The board will hold public hearings at 6 p.m. June 22 to consider Cameron Park’s new name and at 6 p.m. June 23 for Stanford Middle, followed by a June 28 vote.

Comments also can be submitted online at www.rebrand.ly/renaming. More information about the school renaming process can be found at www.rebrand.ly/renaming-schools.

American slave history changed

The board did not discuss naming a school for the Occaneechi at its June 7 meeting. The tribe’s name got 11 nominations from the community early in the process, committee minutes show, followed by seven public nominations for Corbett.
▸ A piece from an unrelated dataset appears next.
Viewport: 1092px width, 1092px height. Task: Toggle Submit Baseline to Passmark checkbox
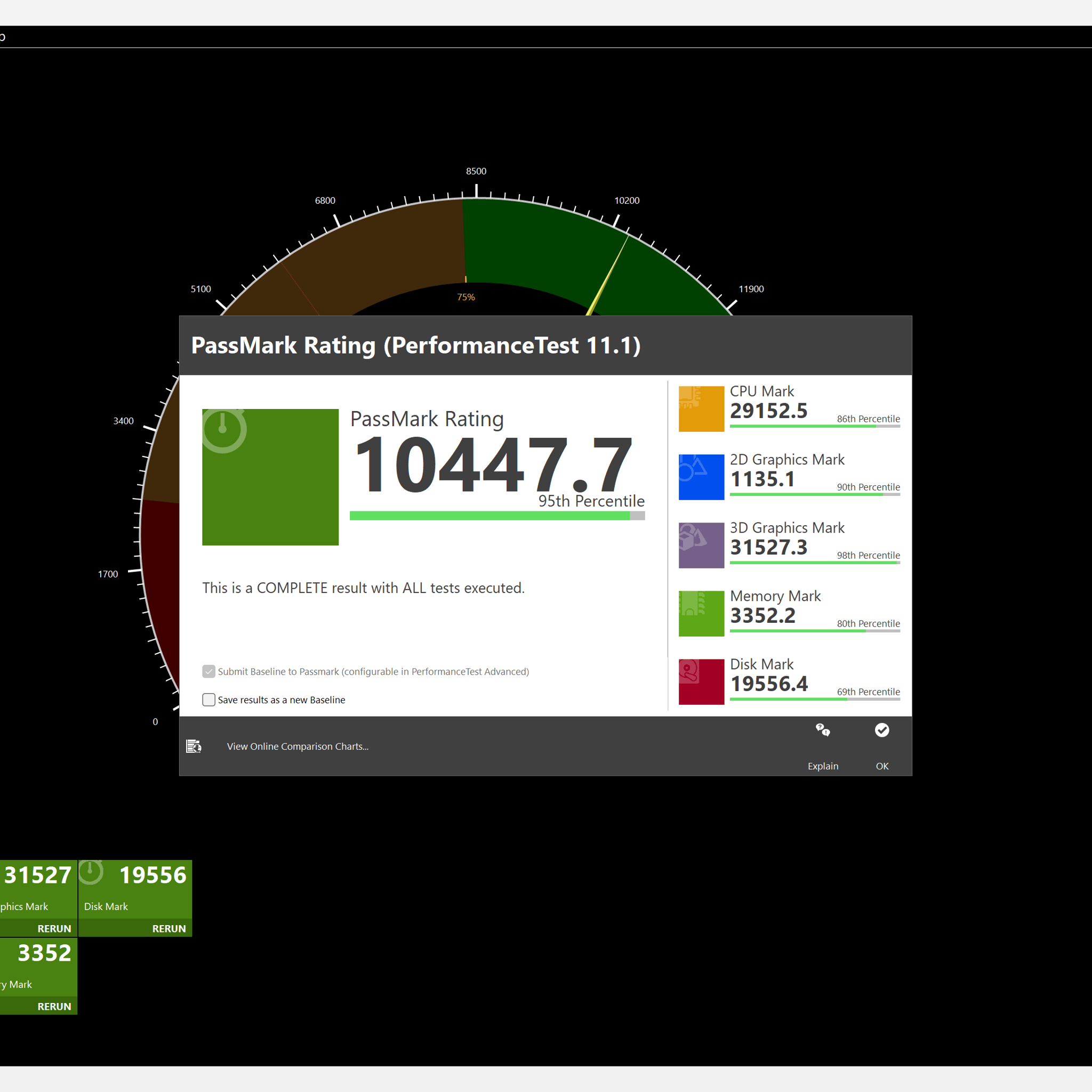[x=208, y=671]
While the Cherokee are widely known for being among five “civilized” Native American tribes that enslaved Black people, an online search found no reports that the Occaneechi and other North Carolina tribes owned African slaves or participated in that slave trade.

Instead, reports state the Occaneechi captured enemies from neighboring tribes and traded them for English weapons in the 1600s.
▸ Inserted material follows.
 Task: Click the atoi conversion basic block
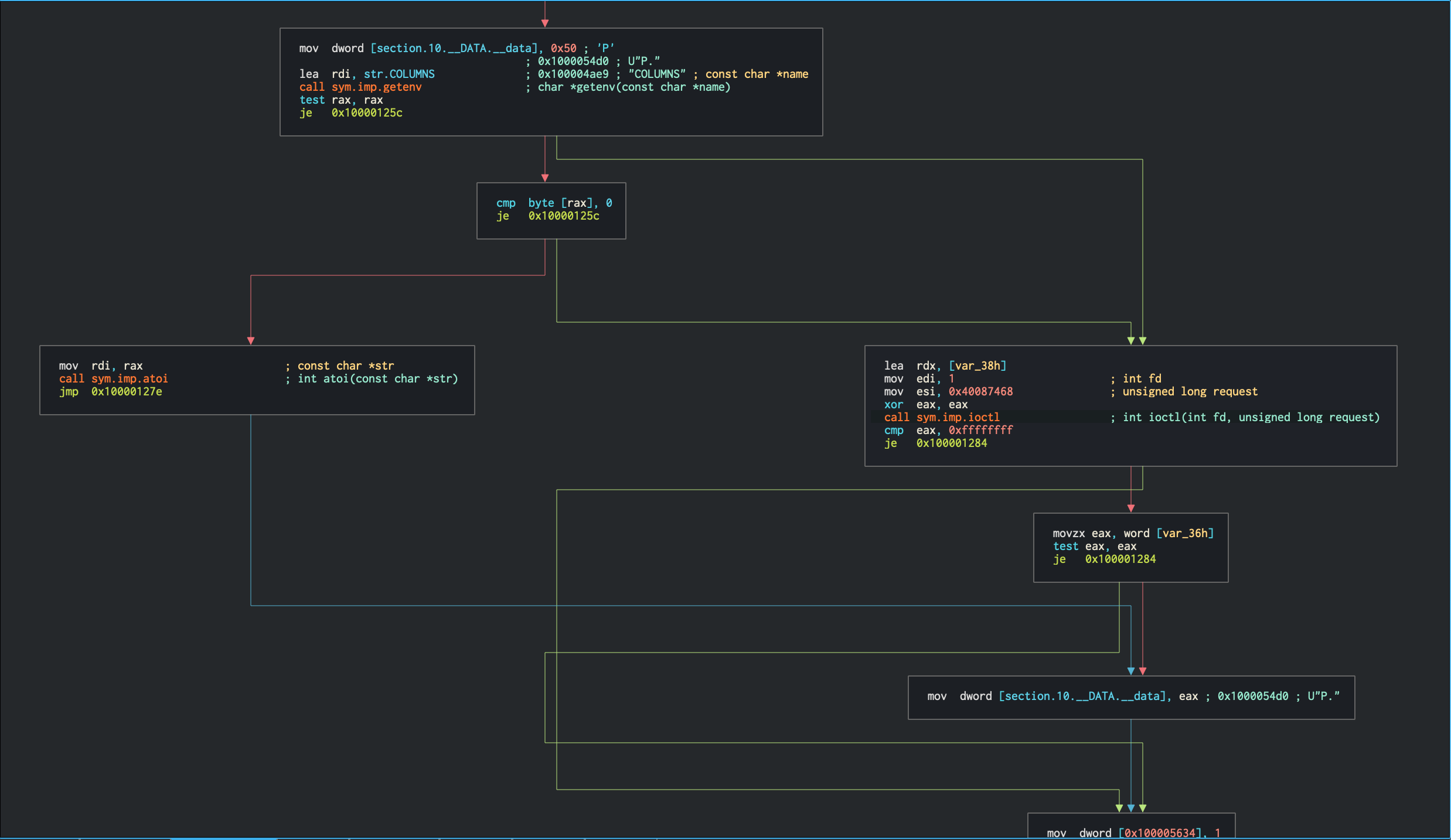[256, 379]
The Occaneechi lived at the time on a Roanoke River island in Virginia, where English and Spanish colonizers had been enslaving native people and their children for many decades, according to Encyclopedia Virginia. The Occaneechi and the neighboring Westo tribe dominated the native slave trade, which prevailed at the time, raiding other tribes, and killing and enslaving their people.
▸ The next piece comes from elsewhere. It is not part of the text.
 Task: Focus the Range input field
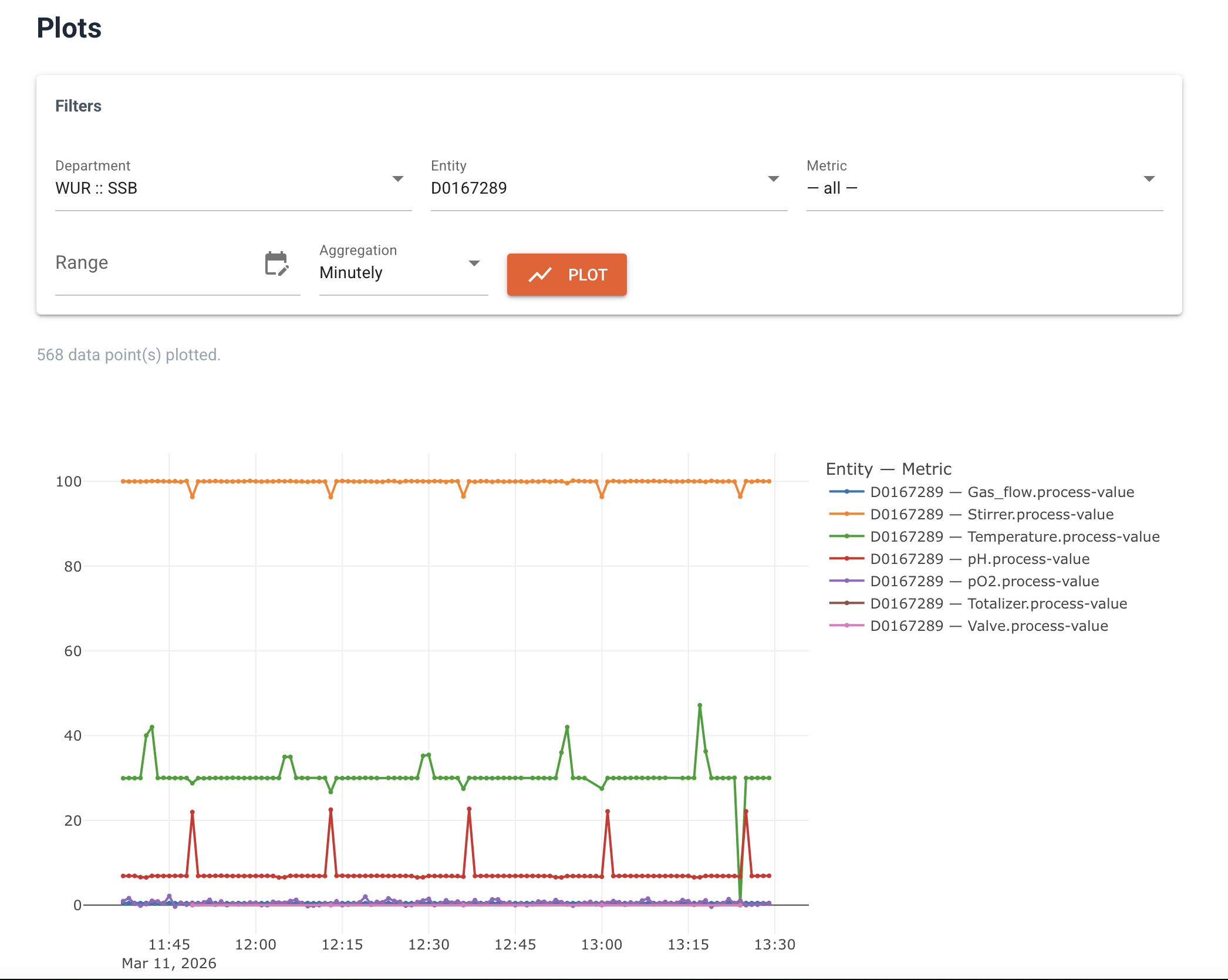click(156, 263)
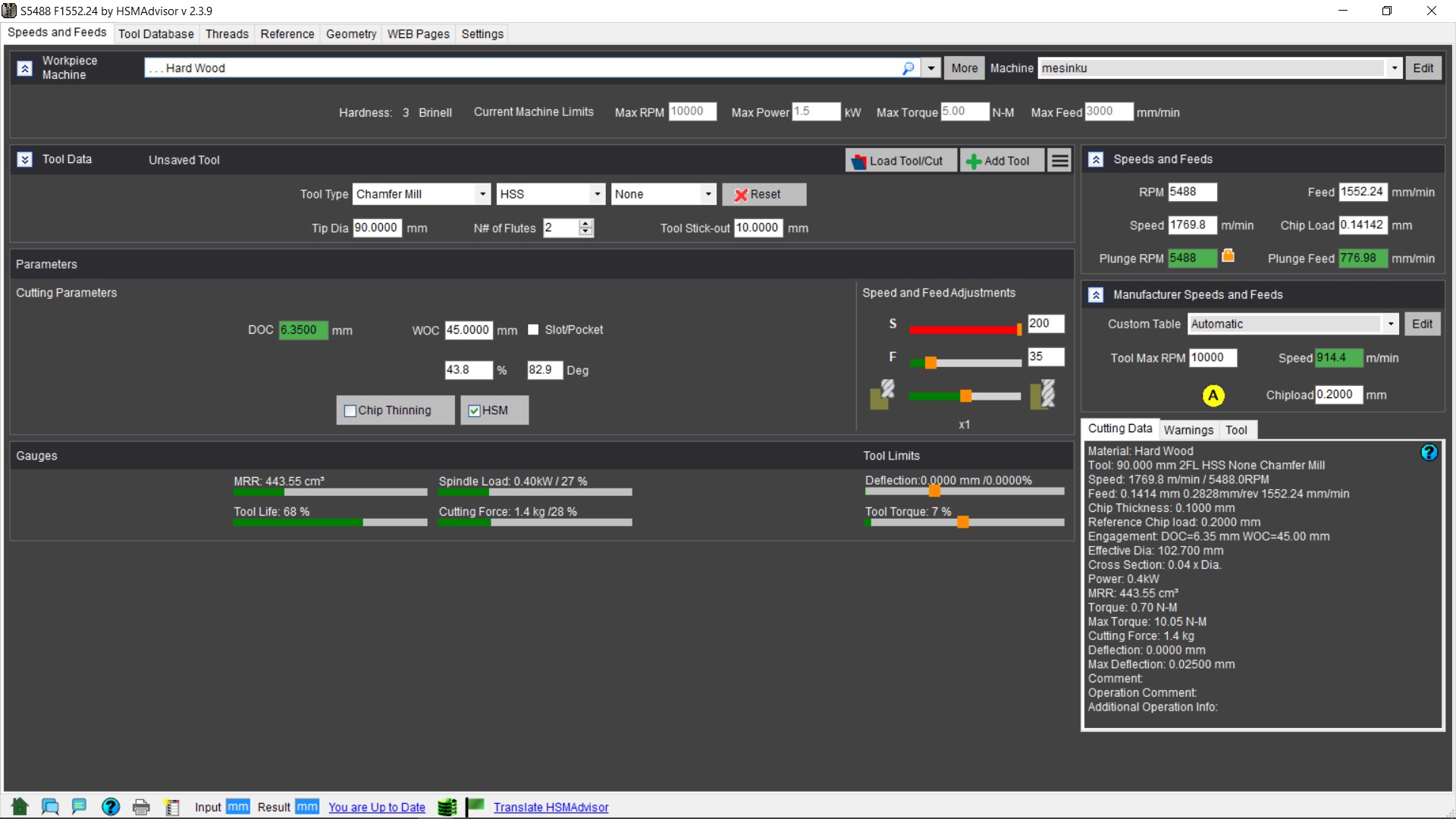The width and height of the screenshot is (1456, 819).
Task: Open the Tool Type Chamfer Mill dropdown
Action: (482, 194)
But in 1676, the Occaneechi found themselves scattered as Virginia planter Nathaniel Bacon attempted to foment a rebellion against colonial governor William Berkeley over his efforts to appease both native tribes and the settlers who wanted their lands.

Bacon enlisted the Occaneechi to fight the Susquehannock tribe, who were defeated. Bacon’s militia then slaughtered the Occaneechi and destroyed their village, according to History.com. Those who survived moved to a settlement on the Eno River in present-day Hillsborough.

Honored but not interested

Bacon’s rebellion, which led to the burning of Jamestown later that year, is now seen as a turning point in the American slave trade, according to Facing History and Ourselves, a global education nonprofit.

White colonists, reacting to the violence of Bacon’s militia, which included enslaved Africans and white and Black indentured servants, began to give white servants new rights while treating all Africans as enslaved people, the group reported.

The Occaneechi may not have enslaved Africans, but they helped white colonists enslave native people and also supported the Confederacy during the Civil War, committee member Patrick Mitchell said. That creates an association with slavery, he said, just as Stanford’s service during segregation associated him with that policy, despite a lack of his individual decisions and statements.

“What’s going to come up when we start looking into actual historical documents?” Mitchell said. “When we’re looking at renaming a school because he’s associated, and we don’t even have proof how strong that association is? Is it just are we jumping from one frying pan to another frying pan? How is the press going to handle that? How are the people going to handle that?”

Stanford parent and committee member Dan Howarth, who recommended the name Occaneechi, acknowledged the concerns but stood by his recommendation.

“I think that honoring the local Native Americans, overall, I would view as a noble thing to do considering what transpired in terms of taking their land and that kind of stuff,” Howarth said.

John “Blackfeather” Jeffries, who served on the committee, and members of the Occaneechi tribal council withdrew their support for a school name “Occaneechi” in May after the committee’s discussion.

The conversation raised concerns that the tribe’s name could be unfairly tarnished, said Tony Hayes, chair of the Occaneechi Band of the Saponi Nation.

The Occaneechi tribe “was really honored” to be considered for a school name, but “quite frankly, I felt like it was turning into a research witchhunt,” Hayes said in an interview with The News & Observer.

“We didn’t storm out of the room and cry foul, but we’re certainly not interested in having our name on any facility if there is any kind of suspicion or any unfounded accusations that could come back and denigrate the name of the tribe or put us in a situation that historically nobody can really prove that this exists,” Hayes said.